Drive already mounted at /content/drive; to attempt to forcibly remount, call drive.mount("/content/drive", force_remount=True).


Let's start up the tensorflow session and load our retrained GPT-2 model:

In [5]:
sess = gpt2.start_tf_sess()
gpt2.load_gpt2(sess, run_name='run1')

Loading checkpoint checkpoint/run1/model-1000
INFO:tensorflow:Restoring parameters from checkpoint/run1/model-1000


## Narration Generation!

Let's generate some Twilight Zone narrations!

If you're creating an API based on your model and need to pass the generated text elsewhere, you can do `text = gpt2.generate(sess, return_as_list=True)[0]`

You can also pass in a `prefix` to the generate function to force the text to start with a given character sequence and generate text from there (good if you add an indicator when the text starts).

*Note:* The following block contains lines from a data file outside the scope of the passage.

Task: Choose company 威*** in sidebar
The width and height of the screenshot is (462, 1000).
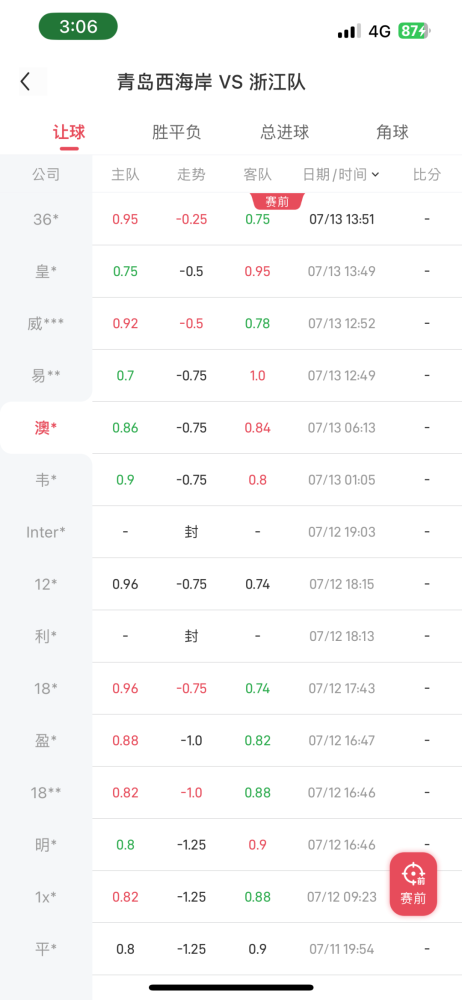Action: point(46,323)
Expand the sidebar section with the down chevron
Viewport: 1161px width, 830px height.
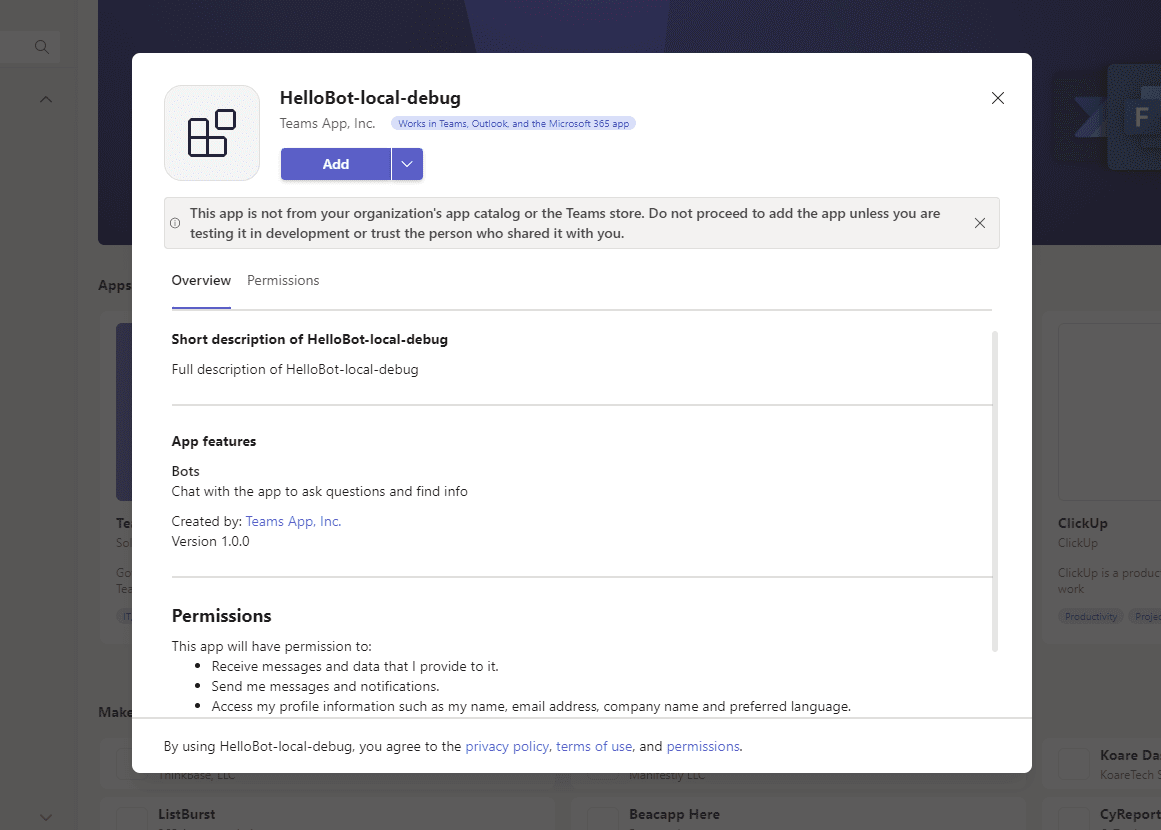(45, 816)
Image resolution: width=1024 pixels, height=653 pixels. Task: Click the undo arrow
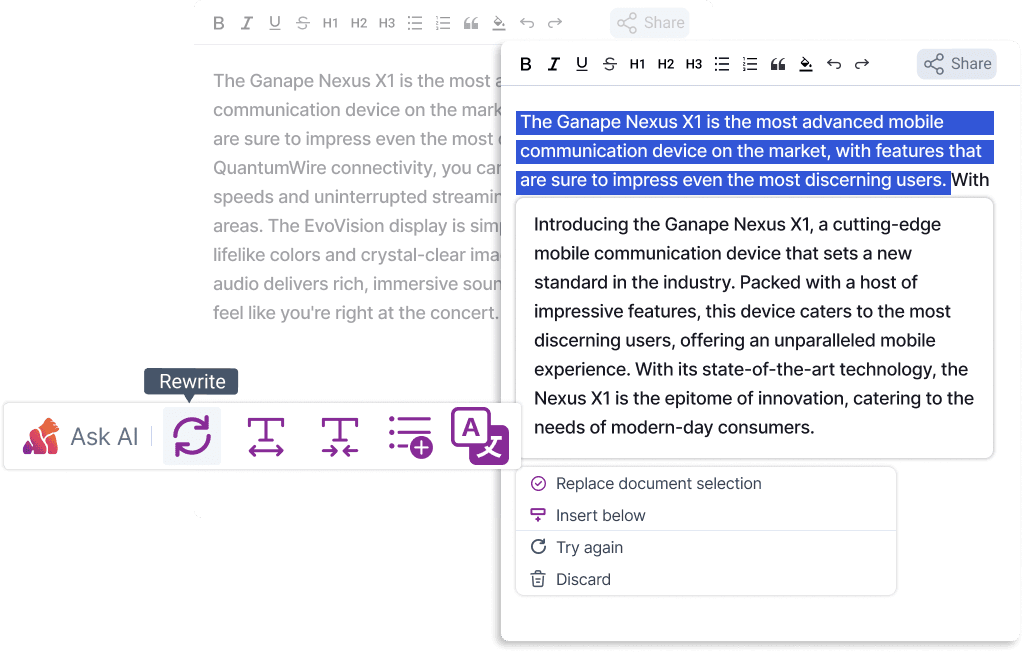834,64
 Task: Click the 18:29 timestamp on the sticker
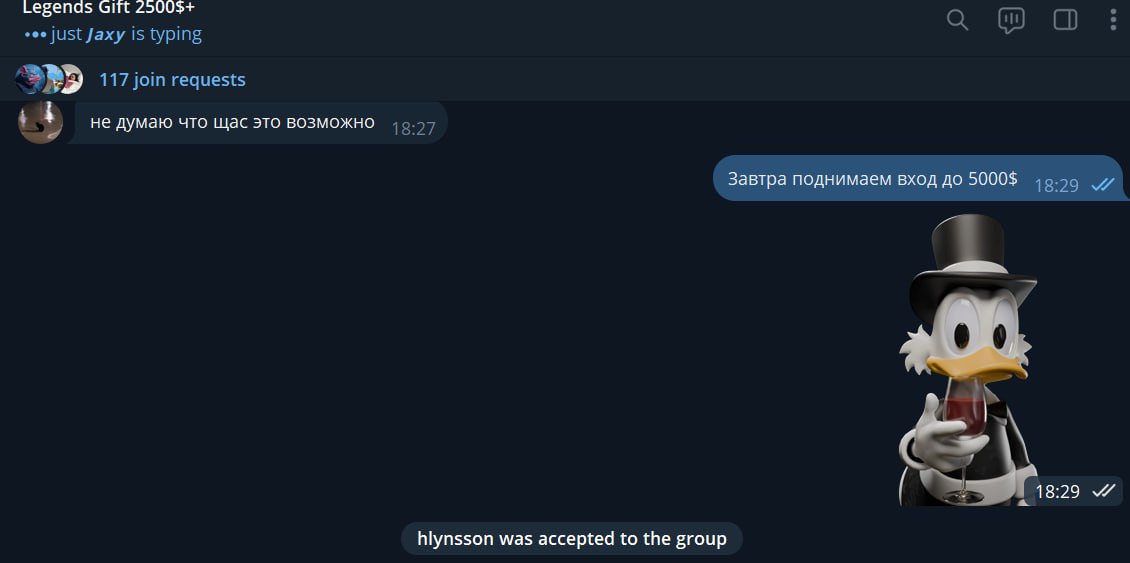click(1057, 492)
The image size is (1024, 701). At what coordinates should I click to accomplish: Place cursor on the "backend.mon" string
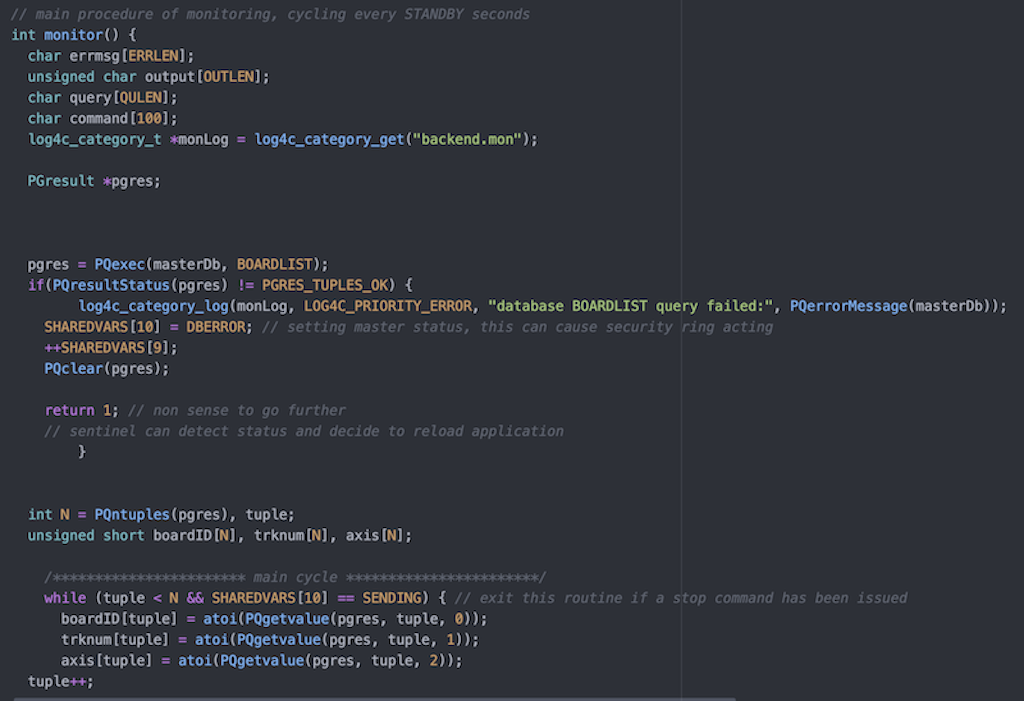click(x=469, y=139)
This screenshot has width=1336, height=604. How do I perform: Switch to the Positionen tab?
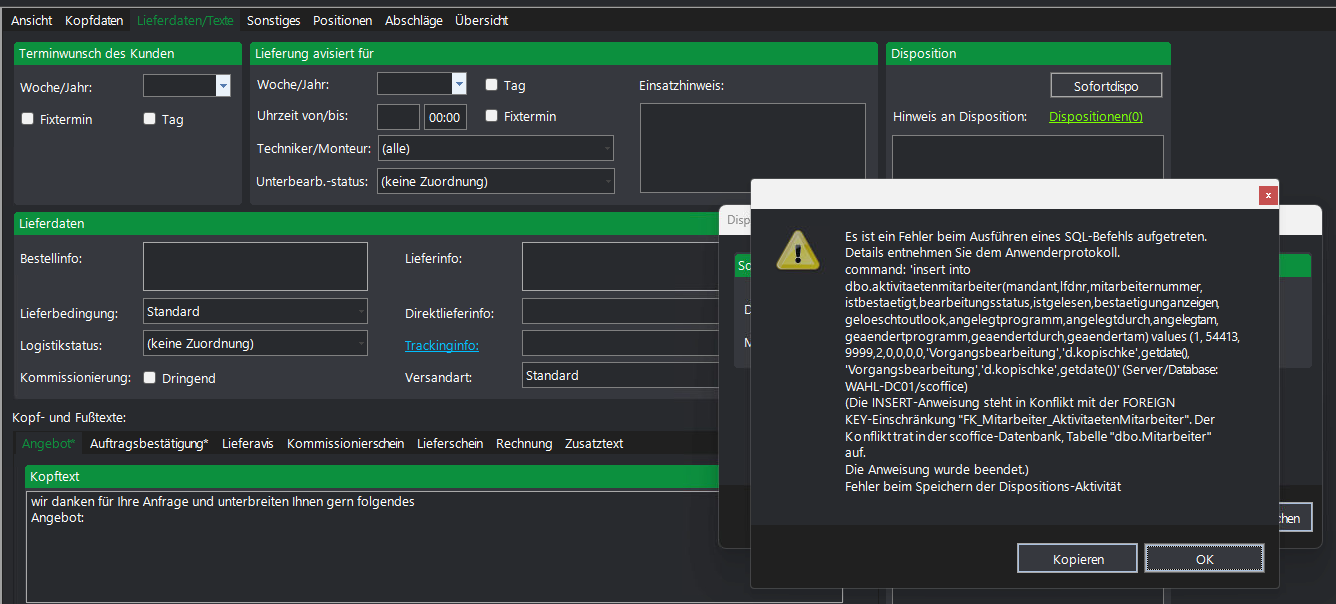coord(342,20)
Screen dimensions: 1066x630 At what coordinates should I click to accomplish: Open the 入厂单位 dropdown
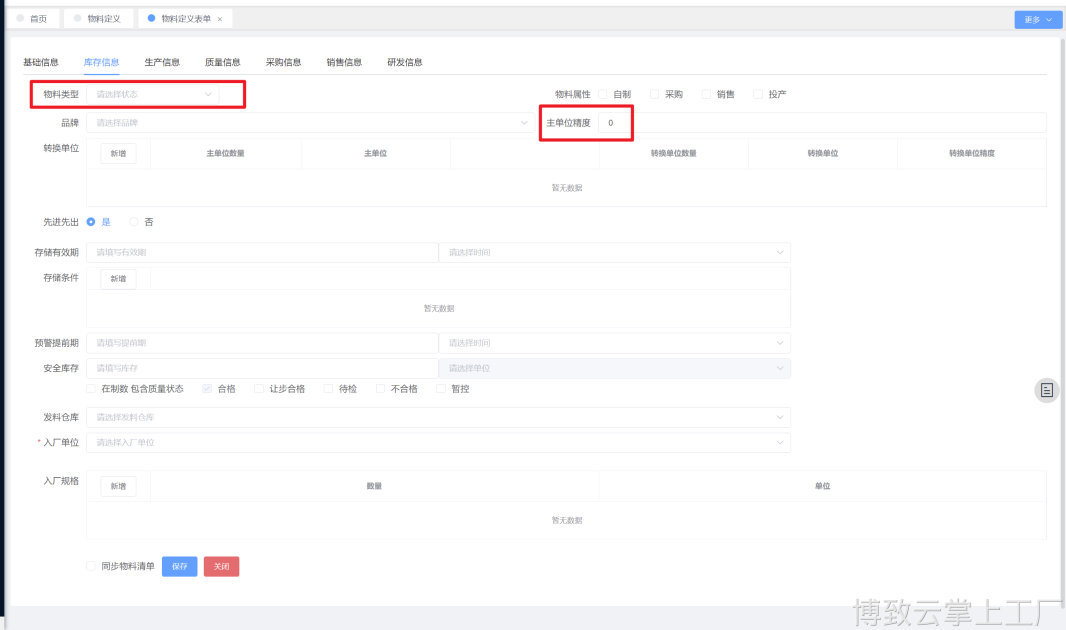(x=438, y=442)
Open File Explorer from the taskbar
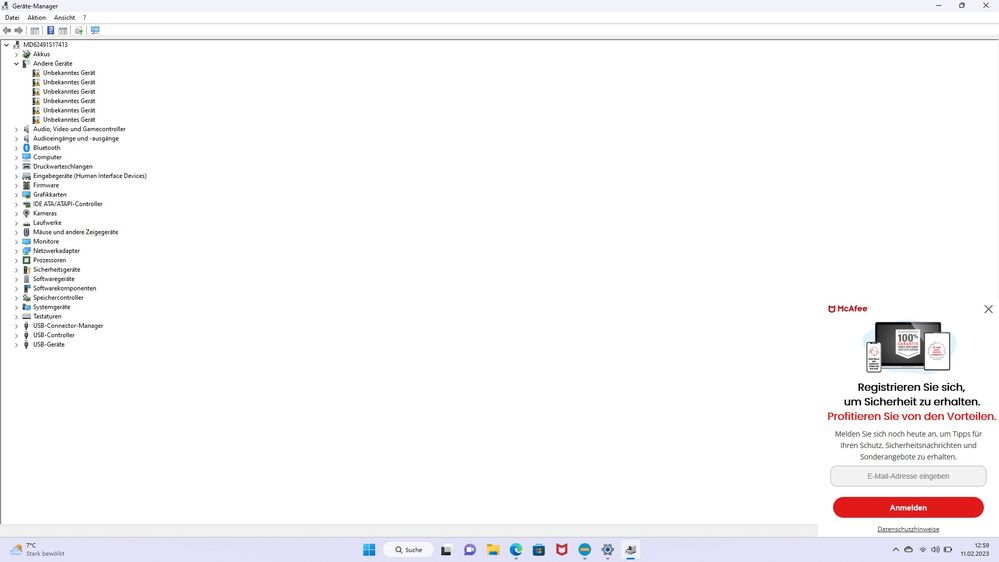Screen dimensions: 999x562 [493, 550]
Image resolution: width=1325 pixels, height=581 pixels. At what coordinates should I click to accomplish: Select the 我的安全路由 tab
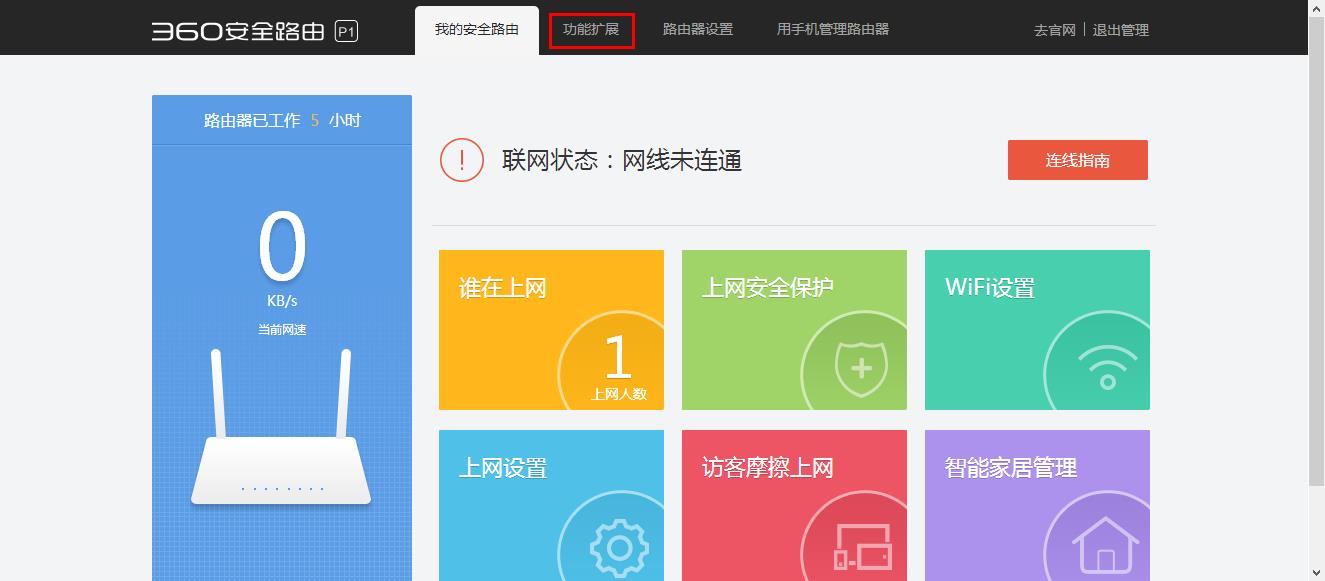pyautogui.click(x=477, y=30)
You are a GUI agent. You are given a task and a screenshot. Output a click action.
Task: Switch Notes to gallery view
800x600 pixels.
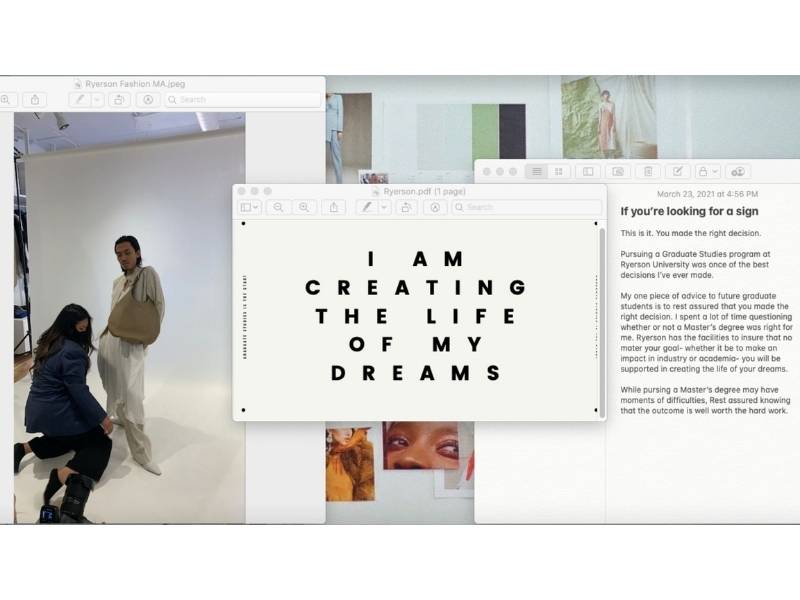tap(558, 172)
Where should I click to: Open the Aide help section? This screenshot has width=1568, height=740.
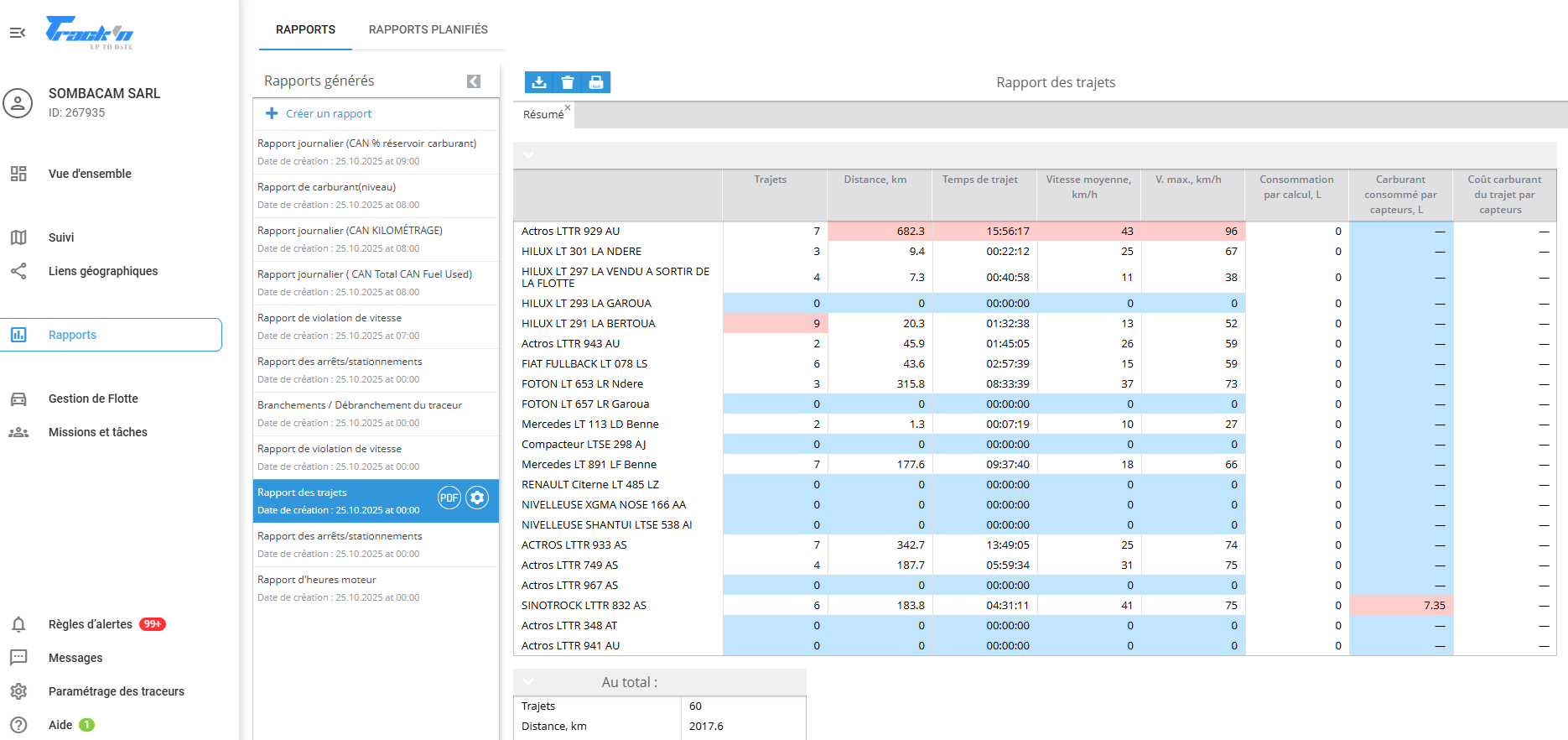60,725
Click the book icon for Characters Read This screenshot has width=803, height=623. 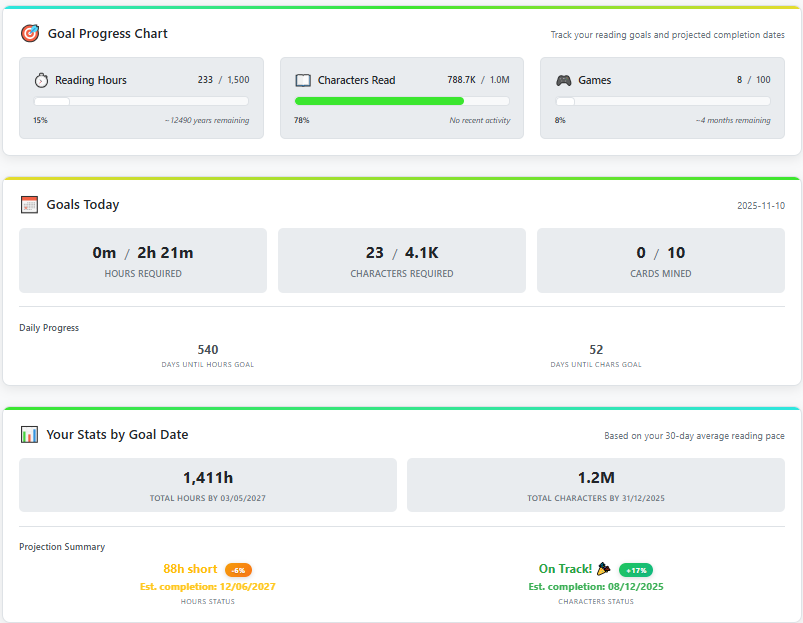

You can also generate multiple texts at a time by specifing `nsamples`. Unique to GPT-2, you can pass a `batch_size` to generate multiple samples in parallel, giving a massive speedup (in Colaboratory, set a maximum of 20 for `batch_size`).

Other optional-but-helpful parameters for `gpt2.generate` and friends:

*  **`length`**: Number of tokens to generate (default 1023, the maximum)
* **`temperature`**: The higher the temperature, the crazier the text (default 0.7, recommended to keep between 0.7 and 1.0)
* **`top_k`**: Limits the generated guesses to the top *k* guesses (default 0 which disables the behavior; if the generated output is super crazy, you may want to set `top_k=40`)
* **`top_p`**: Nucleus sampling: limits the generated guesses to a cumulative probability. (gets good results on a dataset with `top_p=0.9`)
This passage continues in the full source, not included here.